Что нужно сделать -
• A. Наследницей какого государства, согласно источнику, возникла империя?
• B. Продублируйте из источника всё, начиная со слов «Упирается все —» и вплоть до слов «простите, в Санкт-Петербурге.».

____ Источник

Детектив и политика 1991. Выпуск 6 (16) — страница 75 из 81

Упирается все — "в империи". Пляшем на обломках: развалилась последняя. И братья вчерашние радуются: русские-де всех хотели захомутать, пригнуть до себя. Чушь! Империя возникла не как РУССКАЯ, она возникла как "всемирная", "вселенская", "кафолическая", "древнехристианская". Как наследница Рима. Именно Рима, а не Италии. То есть дело это было не национальное, а всечеловеческое, национальных дел тогда вообще еще не было, а сбивались воедино племена, народы, народности. И русских не было, а соединились они из славян, финнов, татар, литовцев, немцев и всех, кто шел сюда, возникли как РЕЗУЛЬТАТ сложения этнических сил. ПО ХОДУ попытки решить мировую задачу. И культура великая, и великая литература — все выстрадано только потому, что великую задачу решить пытались. Гоголь-то где осуществился? В Нежине? Или все-таки в Петербурге?.. Да, простите, в Санкт-Петербурге.

Называйте это "империей", "совдепией", "соцлагерем", как угодно, но это единая трагическая история народов, которым надо было выжить в евразийском пространстве, и никакого "куска" вы из этой истории не вымараете. Все наше. Сколько бы ни переставляли памятники и сколько бы ни перешивали флаги. Был один способ выжить: "империя" — "империя" и сложилась. Будет шанс выжить порознь, раздробившись, обособившись, — расточится империя. Ни радоваться, ни убиваться тут нечего: людьми придется быть при любом варианте. И при любом варианте это легко не будет.

Скажете: а как же другие народы обошлись без гигантомании?

________
____ Листинг

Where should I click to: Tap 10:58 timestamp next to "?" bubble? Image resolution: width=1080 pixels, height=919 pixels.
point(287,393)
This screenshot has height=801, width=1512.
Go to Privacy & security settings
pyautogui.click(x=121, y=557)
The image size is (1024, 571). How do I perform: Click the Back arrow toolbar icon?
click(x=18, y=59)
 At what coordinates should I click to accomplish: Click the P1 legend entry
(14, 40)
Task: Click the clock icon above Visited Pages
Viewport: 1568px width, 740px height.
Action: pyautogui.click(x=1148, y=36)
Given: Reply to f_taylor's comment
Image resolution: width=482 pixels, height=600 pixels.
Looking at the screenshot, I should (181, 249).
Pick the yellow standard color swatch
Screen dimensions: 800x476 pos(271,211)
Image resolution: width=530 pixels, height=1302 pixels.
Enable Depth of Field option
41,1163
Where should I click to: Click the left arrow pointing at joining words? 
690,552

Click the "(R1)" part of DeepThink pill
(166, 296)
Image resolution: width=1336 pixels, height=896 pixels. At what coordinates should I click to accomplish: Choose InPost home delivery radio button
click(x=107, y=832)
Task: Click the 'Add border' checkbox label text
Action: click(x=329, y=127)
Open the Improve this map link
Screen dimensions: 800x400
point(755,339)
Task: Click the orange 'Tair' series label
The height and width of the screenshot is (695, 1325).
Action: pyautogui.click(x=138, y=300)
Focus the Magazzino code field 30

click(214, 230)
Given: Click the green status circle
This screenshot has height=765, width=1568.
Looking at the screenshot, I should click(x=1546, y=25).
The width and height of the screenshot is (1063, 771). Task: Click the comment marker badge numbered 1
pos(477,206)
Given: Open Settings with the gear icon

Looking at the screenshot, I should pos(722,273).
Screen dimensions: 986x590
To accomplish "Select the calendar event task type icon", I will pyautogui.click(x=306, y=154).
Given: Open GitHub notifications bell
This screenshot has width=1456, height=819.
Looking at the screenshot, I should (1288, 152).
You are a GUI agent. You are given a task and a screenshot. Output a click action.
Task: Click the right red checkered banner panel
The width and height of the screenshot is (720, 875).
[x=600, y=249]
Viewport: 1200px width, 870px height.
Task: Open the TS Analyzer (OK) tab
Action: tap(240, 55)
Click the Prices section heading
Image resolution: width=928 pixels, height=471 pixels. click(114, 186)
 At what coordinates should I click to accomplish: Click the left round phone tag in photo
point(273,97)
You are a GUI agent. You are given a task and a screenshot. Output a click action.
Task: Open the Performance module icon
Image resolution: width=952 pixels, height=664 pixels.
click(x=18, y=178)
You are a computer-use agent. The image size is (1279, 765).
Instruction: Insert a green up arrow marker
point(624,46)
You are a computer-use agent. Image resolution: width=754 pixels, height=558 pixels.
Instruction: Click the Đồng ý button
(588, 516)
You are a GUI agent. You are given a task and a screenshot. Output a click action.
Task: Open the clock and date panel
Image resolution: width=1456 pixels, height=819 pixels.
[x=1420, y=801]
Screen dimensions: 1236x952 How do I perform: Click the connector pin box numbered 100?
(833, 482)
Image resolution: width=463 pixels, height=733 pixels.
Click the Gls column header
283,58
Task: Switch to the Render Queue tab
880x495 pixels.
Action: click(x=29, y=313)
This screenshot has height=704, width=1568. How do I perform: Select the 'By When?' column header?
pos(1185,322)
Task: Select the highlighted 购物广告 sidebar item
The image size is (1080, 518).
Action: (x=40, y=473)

________

Правильные ответы -
• A. Наследницей Рима, именно Рима, а не Италии.

• B.
Упирается все — "в империи". Пляшем на обломках: развалилась последняя. И братья вчерашние радуются: русские-де всех хотели захомутать, пригнуть до себя. Чушь! Империя возникла не как РУССКАЯ, она возникла как "всемирная", "вселенская", "кафолическая", "древнехристианская". Как наследница Рима. Именно Рима, а не Италии. То есть дело это было не национальное, а всечеловеческое, национальных дел тогда вообще еще не было, а сбивались воедино племена, народы, народности. И русских не было, а соединились они из славян, финнов, татар, литовцев, немцев и всех, кто шел сюда, возникли как РЕЗУЛЬТАТ сложения этнических сил. ПО ХОДУ попытки решить мировую задачу. И культура великая, и великая литература — все выстрадано только потому, что великую задачу решить пытались. Гоголь-то где осуществился? В Нежине? Или все-таки в Петербурге?.. Да, простите, в Санкт-Петербурге.